Written task: Please return every line of the data below that contains the word "bottom", matching case exactly.

Exercise materials:
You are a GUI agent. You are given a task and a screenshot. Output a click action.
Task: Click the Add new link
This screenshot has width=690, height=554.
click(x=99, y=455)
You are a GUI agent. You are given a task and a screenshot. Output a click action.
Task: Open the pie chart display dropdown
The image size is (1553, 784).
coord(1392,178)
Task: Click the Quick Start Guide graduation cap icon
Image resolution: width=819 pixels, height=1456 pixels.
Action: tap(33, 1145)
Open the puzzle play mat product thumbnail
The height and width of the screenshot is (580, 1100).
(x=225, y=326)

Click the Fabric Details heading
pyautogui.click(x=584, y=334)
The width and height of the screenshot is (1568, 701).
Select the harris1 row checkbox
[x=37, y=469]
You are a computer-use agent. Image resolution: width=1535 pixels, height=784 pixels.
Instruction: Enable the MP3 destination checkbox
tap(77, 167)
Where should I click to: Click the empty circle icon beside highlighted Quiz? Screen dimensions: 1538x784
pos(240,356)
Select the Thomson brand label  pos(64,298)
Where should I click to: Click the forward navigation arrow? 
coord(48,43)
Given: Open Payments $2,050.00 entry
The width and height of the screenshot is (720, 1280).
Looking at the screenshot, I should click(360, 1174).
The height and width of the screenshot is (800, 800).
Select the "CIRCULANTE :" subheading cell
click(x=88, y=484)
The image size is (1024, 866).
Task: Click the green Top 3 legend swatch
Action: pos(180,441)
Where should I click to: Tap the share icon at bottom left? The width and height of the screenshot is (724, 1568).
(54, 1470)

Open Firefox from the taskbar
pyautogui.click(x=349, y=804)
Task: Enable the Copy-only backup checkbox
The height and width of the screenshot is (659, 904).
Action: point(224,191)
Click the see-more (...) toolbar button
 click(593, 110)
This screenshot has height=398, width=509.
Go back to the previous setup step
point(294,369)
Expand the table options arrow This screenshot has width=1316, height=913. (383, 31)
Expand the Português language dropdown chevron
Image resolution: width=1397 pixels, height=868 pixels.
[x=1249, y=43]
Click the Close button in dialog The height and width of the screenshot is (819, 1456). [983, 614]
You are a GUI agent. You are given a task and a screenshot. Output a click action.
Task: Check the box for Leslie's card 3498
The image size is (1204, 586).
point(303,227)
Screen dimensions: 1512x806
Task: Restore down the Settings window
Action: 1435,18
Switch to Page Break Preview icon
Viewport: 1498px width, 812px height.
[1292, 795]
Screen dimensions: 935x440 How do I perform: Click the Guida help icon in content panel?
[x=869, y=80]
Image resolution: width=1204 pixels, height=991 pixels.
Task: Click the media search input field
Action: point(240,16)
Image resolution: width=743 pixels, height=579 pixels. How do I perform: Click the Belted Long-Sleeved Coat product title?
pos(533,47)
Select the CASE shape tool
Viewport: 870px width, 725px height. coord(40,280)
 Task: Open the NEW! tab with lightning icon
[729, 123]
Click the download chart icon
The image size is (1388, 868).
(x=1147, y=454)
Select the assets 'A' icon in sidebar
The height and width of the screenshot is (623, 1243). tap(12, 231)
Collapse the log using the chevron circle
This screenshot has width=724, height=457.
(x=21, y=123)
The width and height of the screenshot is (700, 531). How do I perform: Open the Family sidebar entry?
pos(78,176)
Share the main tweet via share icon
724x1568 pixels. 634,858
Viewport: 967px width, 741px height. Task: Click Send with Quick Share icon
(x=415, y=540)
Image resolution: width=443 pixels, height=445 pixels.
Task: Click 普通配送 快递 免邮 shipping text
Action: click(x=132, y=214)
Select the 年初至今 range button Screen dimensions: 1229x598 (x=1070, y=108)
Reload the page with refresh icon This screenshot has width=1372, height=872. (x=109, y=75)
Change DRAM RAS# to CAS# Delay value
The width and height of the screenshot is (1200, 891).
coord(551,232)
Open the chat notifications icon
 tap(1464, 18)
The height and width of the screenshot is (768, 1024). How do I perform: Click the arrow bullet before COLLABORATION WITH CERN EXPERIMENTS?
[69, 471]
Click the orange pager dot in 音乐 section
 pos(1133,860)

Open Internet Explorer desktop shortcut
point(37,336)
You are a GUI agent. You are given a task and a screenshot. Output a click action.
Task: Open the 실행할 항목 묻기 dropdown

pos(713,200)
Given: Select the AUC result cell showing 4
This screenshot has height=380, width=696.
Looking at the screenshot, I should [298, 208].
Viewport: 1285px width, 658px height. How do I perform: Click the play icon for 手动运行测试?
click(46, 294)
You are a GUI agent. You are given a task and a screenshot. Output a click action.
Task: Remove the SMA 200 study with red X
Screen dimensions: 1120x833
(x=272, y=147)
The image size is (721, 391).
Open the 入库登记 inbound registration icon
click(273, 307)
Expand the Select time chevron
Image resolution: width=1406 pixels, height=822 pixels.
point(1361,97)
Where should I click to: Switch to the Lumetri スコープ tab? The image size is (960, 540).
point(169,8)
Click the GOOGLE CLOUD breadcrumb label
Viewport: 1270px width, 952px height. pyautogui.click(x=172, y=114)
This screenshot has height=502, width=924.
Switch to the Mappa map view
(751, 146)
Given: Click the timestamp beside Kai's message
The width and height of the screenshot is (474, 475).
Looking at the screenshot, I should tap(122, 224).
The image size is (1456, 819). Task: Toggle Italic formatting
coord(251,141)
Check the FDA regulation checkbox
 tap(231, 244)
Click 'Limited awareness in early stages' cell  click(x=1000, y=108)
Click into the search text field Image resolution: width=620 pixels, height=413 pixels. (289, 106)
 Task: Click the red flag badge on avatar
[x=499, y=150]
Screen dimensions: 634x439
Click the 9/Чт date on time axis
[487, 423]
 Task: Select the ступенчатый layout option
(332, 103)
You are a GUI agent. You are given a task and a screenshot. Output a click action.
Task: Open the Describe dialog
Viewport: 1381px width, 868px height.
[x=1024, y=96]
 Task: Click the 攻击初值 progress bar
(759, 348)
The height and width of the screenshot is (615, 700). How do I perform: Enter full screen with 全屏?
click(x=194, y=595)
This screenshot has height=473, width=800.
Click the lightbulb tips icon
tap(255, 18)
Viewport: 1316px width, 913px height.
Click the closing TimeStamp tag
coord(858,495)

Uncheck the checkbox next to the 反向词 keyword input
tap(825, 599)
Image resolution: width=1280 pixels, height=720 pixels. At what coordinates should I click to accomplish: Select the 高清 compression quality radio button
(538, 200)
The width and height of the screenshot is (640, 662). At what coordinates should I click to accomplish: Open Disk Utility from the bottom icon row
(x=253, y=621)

Problem solution:
Where should I click to: Tap the share icon at bottom left? The width and height of the screenshot is (724, 1568).
The width and height of the screenshot is (640, 662). At what coordinates should I click to accomplish: Open Disk Utility from the bottom icon row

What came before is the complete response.